- Source material:
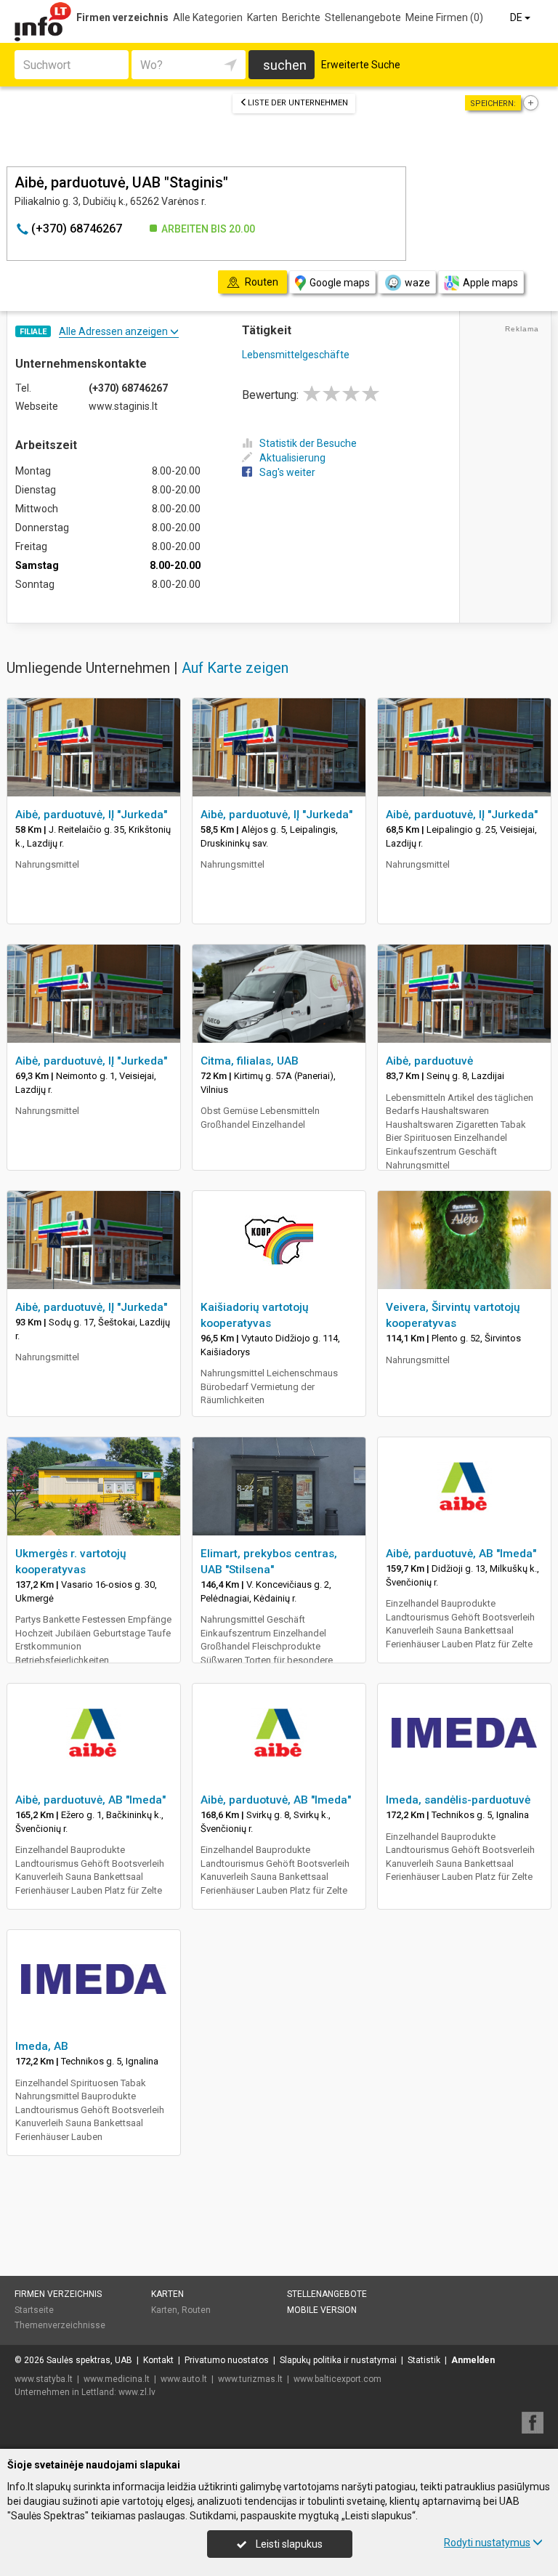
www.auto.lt (184, 2379)
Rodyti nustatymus (487, 2542)
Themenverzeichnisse (60, 2325)
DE (517, 17)
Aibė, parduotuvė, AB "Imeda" (461, 1553)
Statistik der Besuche (308, 443)
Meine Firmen (444, 17)
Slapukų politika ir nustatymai (338, 2360)
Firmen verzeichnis (122, 17)
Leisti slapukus (288, 2544)
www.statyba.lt (44, 2379)
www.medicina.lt (117, 2379)
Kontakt (158, 2360)
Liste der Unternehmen (298, 103)
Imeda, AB (41, 2046)
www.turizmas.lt (250, 2379)
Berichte (301, 17)
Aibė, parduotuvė (429, 1060)
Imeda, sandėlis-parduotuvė (458, 1799)
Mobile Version (322, 2310)
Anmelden (473, 2360)
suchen (285, 65)
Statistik (424, 2360)
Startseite (34, 2310)
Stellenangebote (363, 17)
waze (417, 282)
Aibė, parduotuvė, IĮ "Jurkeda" (91, 814)
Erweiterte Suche (360, 64)
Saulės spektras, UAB (89, 2360)
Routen (196, 2310)
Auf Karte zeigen (235, 668)
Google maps (340, 282)
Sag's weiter (287, 472)
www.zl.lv (136, 2392)
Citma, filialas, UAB (250, 1060)
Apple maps (490, 282)
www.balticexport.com (337, 2379)
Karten (262, 17)
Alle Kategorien (208, 17)
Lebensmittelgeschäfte (295, 354)
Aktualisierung (292, 458)
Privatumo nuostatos (227, 2360)
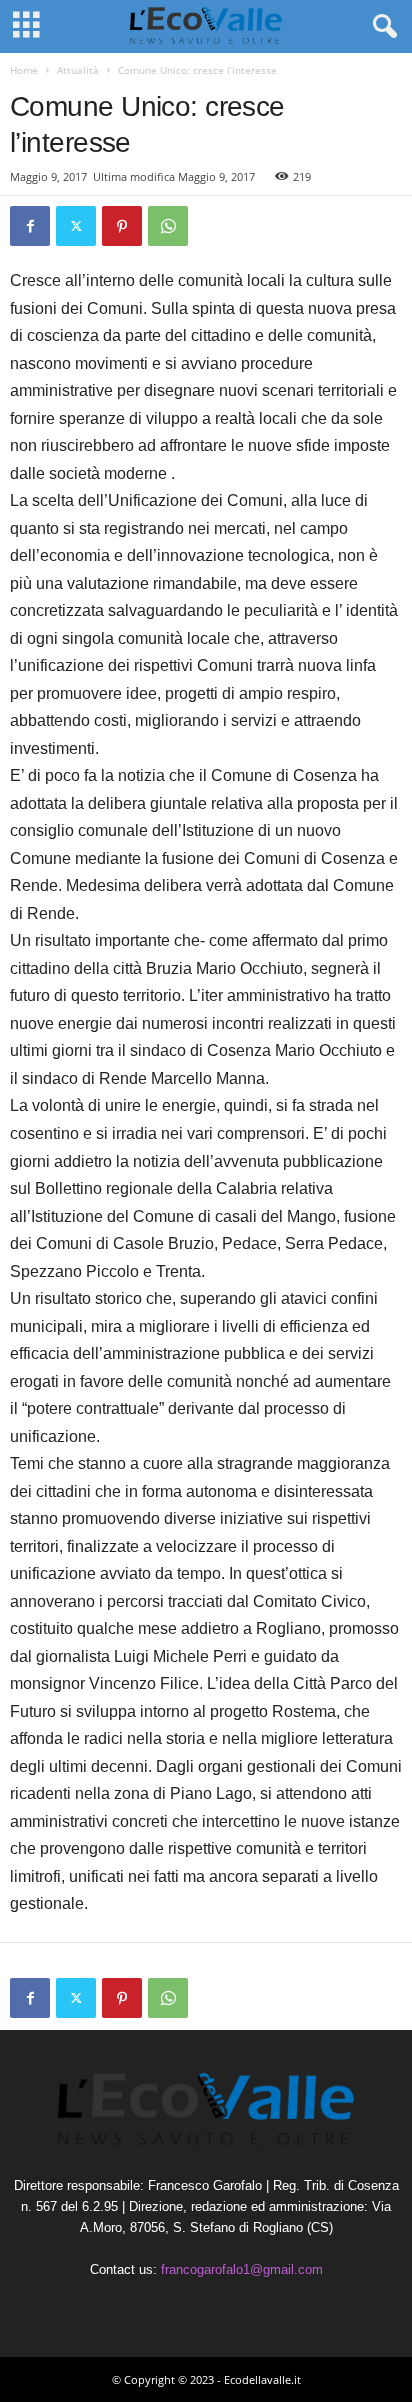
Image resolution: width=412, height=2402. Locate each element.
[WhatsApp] (168, 226)
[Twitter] (76, 226)
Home (24, 70)
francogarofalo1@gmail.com (242, 2269)
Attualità (78, 70)
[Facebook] (30, 226)
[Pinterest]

- Task statement:
Could you write out every line above exactly as it stands, with no images?

- Response:
www.auto.lt (184, 2379)
Rodyti nustatymus (487, 2542)
Themenverzeichnisse (60, 2325)
DE (517, 17)
Aibė, parduotuvė, AB "Imeda" (461, 1553)
Statistik der Besuche (308, 443)
Meine Firmen (444, 17)
Slapukų politika ir nustatymai (338, 2360)
Firmen verzeichnis (122, 17)
Leisti slapukus (288, 2544)
www.statyba.lt (44, 2379)
www.medicina.lt (117, 2379)
Kontakt (158, 2360)
Liste der Unternehmen (298, 103)
Imeda, AB (41, 2046)
www.turizmas.lt (250, 2379)
Berichte (301, 17)
Aibė, parduotuvė (429, 1060)
Imeda, sandėlis-parduotuvė (458, 1799)
Mobile Version (322, 2310)
Anmelden (473, 2360)
suchen (285, 65)
Statistik (424, 2360)
Startseite (34, 2310)
Stellenangebote (363, 17)
waze (417, 282)
Aibė, parduotuvė, IĮ "Jurkeda" (91, 814)
Erweiterte Suche (360, 64)
Saulės spektras, UAB (89, 2360)
Routen (196, 2310)
Auf Karte zeigen (235, 668)
Google maps (340, 282)
Sag's weiter (287, 472)
www.zl.lv (136, 2392)
Citma, filialas, UAB (250, 1060)
Apple maps (490, 282)
www.balticexport.com (337, 2379)
Karten (262, 17)
Alle Kategorien (208, 17)
Lebensmittelgeschäfte (295, 354)
Aktualisierung (292, 458)
Privatumo nuostatos (227, 2360)
Image resolution: width=412, height=2402. Locate each element.
[WhatsApp] (168, 226)
[Twitter] (76, 226)
Home (24, 70)
francogarofalo1@gmail.com (242, 2269)
Attualità (78, 70)
[Facebook] (30, 226)
[Pinterest]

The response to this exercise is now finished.